Untrue. The US won the 1990-1991 Gulf War. They shattered a large, fairly modern, battle-hardened army at a 100:1 casualty ratio and achieved their war aims less than two weeks after starting the ground war. Kuwait was retaken and held without a long term insurgent resistance. The war was so efficient and disturbingly brutal as to make the US look militarily omnipotent right up until the hubristic failings of Bush II.
posted by justsomebodythatyouusedtoknow at 3:35 PM on March 2, 2016 [8 favorites]


To be fair, everything this guy (eventually) says happened to him is pretty much what happened to Sydney Bristow in the JJ Abrams TV show Alias, false-flagged by an international criminal conspiracy into thinking she was deep-cover CIA operative.

If Simmons starts telling stories about how he was sent around the globe to be the first to recover Da Vinci (or similar) codices and artifacts which, though centuries old, reveal a technology that's significantly more advanced than our own, then I promise I will believe every word. Especially if there's a big red ball and some Slusho involved.
posted by Sunburnt at 3:36 PM on March 2, 2016 [8 favorites]


Him getting away with tons of things with no jail time probably points to something (Undercover informant for the police or something?). But it also is a big point against his claims - if you were really in a quadruple deep cover CIA program, the agency would definitely let you go to jail for a few years just to give you legitimacy.

Not to mention at the end where he claims the CIA would save him from this jail time too - even if everything he said was true, he would have burned off all goodwill years ago. The CIA would rather let him rot in jail than do anything that might in any way be seen as legitimizing his claims.
posted by ymgve at 3:39 PM on March 2, 2016 [1 favorite]


Him getting away with tons of things with no jail time probably points to something.

Well, if some of it happened while he was with the Saints, I'd say that's just NOPD.
posted by CheeseDigestsAll at 4:17 PM on March 2, 2016


Untrue. The US won the 1990-1991 Gulf War. They shattered a large, fairly modern, battle-hardened army at a 100:1 casualty ratio and achieved their war aims less than two weeks after starting the ground war. Kuwait was retaken and held without a long term insurgent resistance. The war was so efficient and disturbingly brutal as to make the US look militarily omnipotent right up until the hubristic failings of Bush II.

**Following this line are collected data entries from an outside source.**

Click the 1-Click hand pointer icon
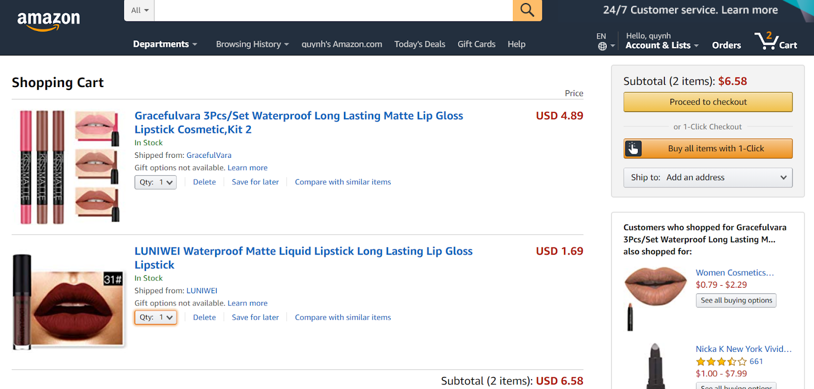Viewport: 814px width, 389px height. [x=633, y=148]
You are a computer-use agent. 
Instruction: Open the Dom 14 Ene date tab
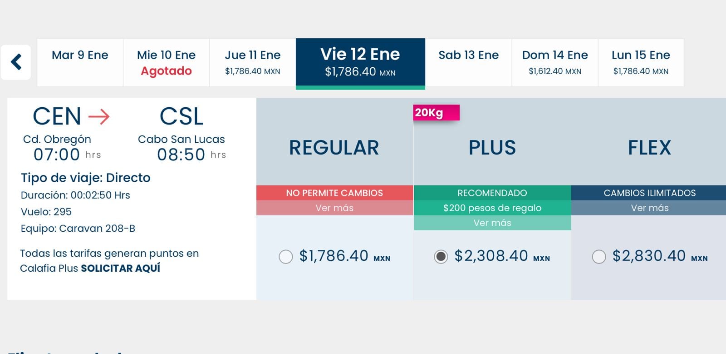coord(555,62)
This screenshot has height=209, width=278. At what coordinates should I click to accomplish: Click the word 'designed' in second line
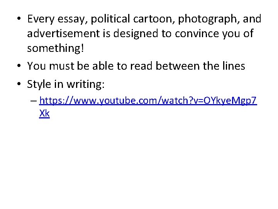136,34
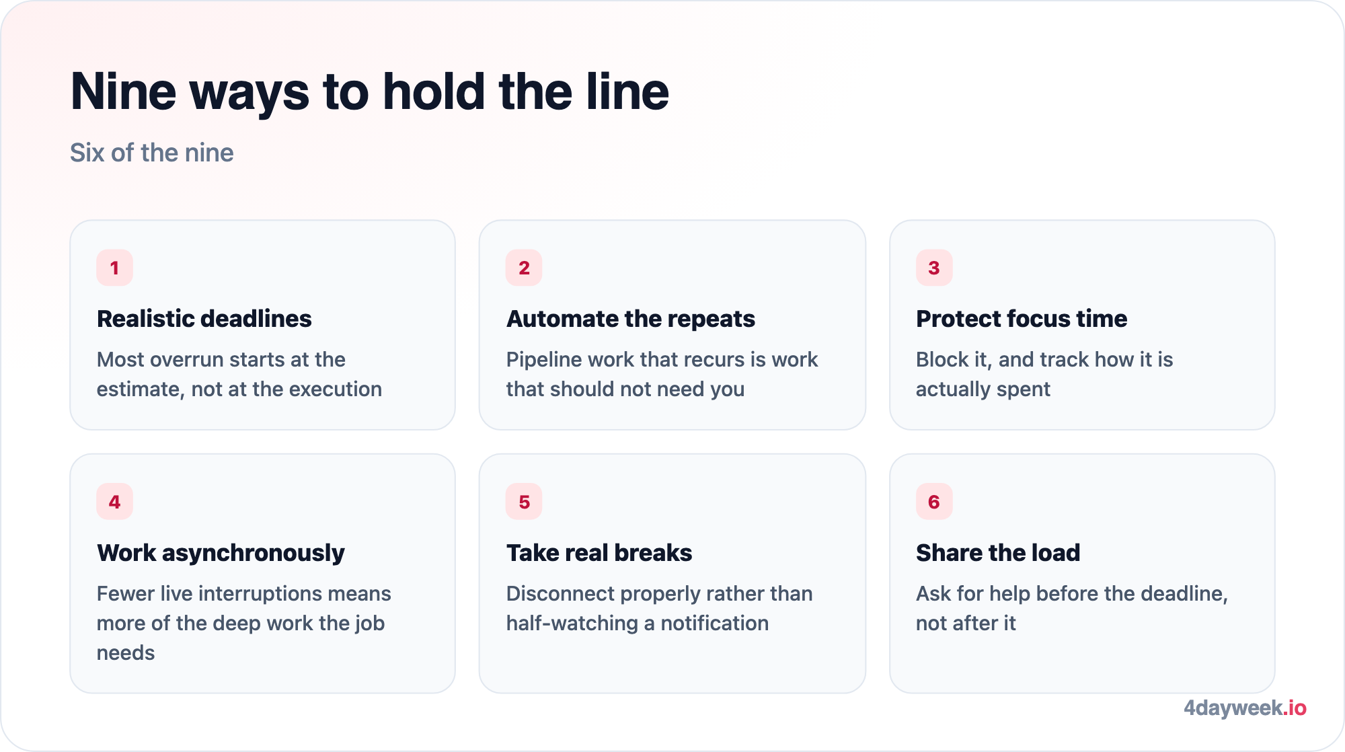
Task: Click the number 2 badge
Action: click(x=524, y=268)
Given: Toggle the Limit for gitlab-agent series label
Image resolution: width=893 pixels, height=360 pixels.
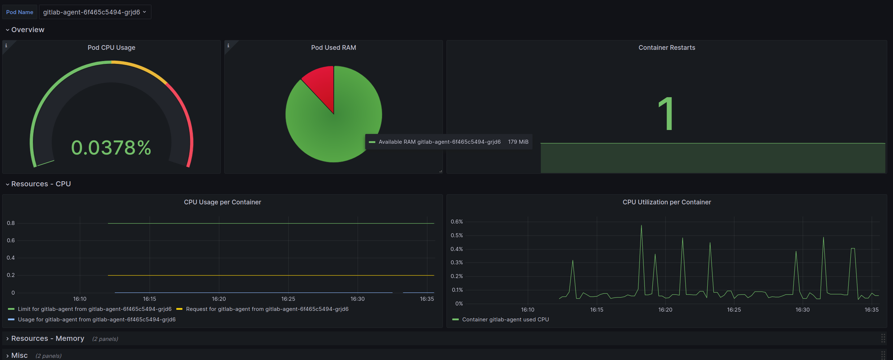Looking at the screenshot, I should pos(95,309).
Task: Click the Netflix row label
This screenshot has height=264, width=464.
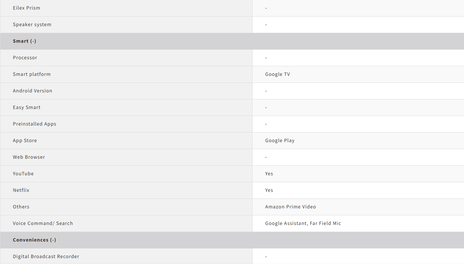Action: [x=21, y=190]
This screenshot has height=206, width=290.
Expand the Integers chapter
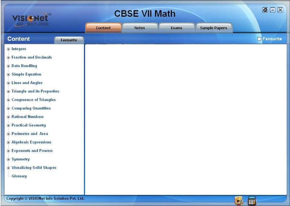point(8,49)
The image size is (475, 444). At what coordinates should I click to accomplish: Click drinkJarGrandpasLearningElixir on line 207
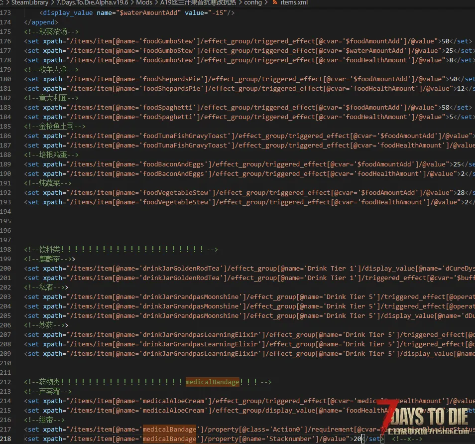pyautogui.click(x=200, y=334)
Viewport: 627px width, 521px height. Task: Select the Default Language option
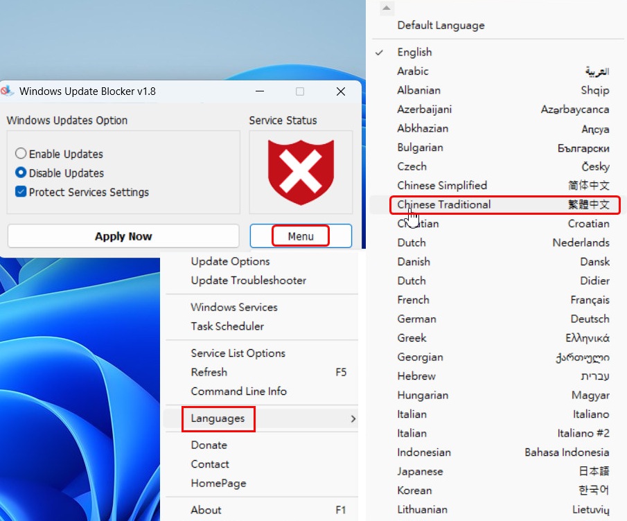tap(441, 26)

I mean, one could probably even include the opening to the Iraq War. The U.S. doesn't have a problem in state v. state warcraft. The issues start to occur with asymmetric, insurgent warfare, and it's not even clear to me that those wars can ever even be won decisively.
posted by Dalby at 4:44 PM on March 2, 2016 [4 favorites]


Has anyone thoroughly vetted this Clizbe guy?
posted by TedW at 5:25 PM on March 2, 2016


That was very interesting to read, but also infuriating. I'm just amazed at the human capacity for getting swindled.
posted by Man Bites Dog at 5:38 PM on March 2, 2016


Fascinating read and shocking that he's managed to get away with so much for so long. Simmons sounds like he has some severe issues.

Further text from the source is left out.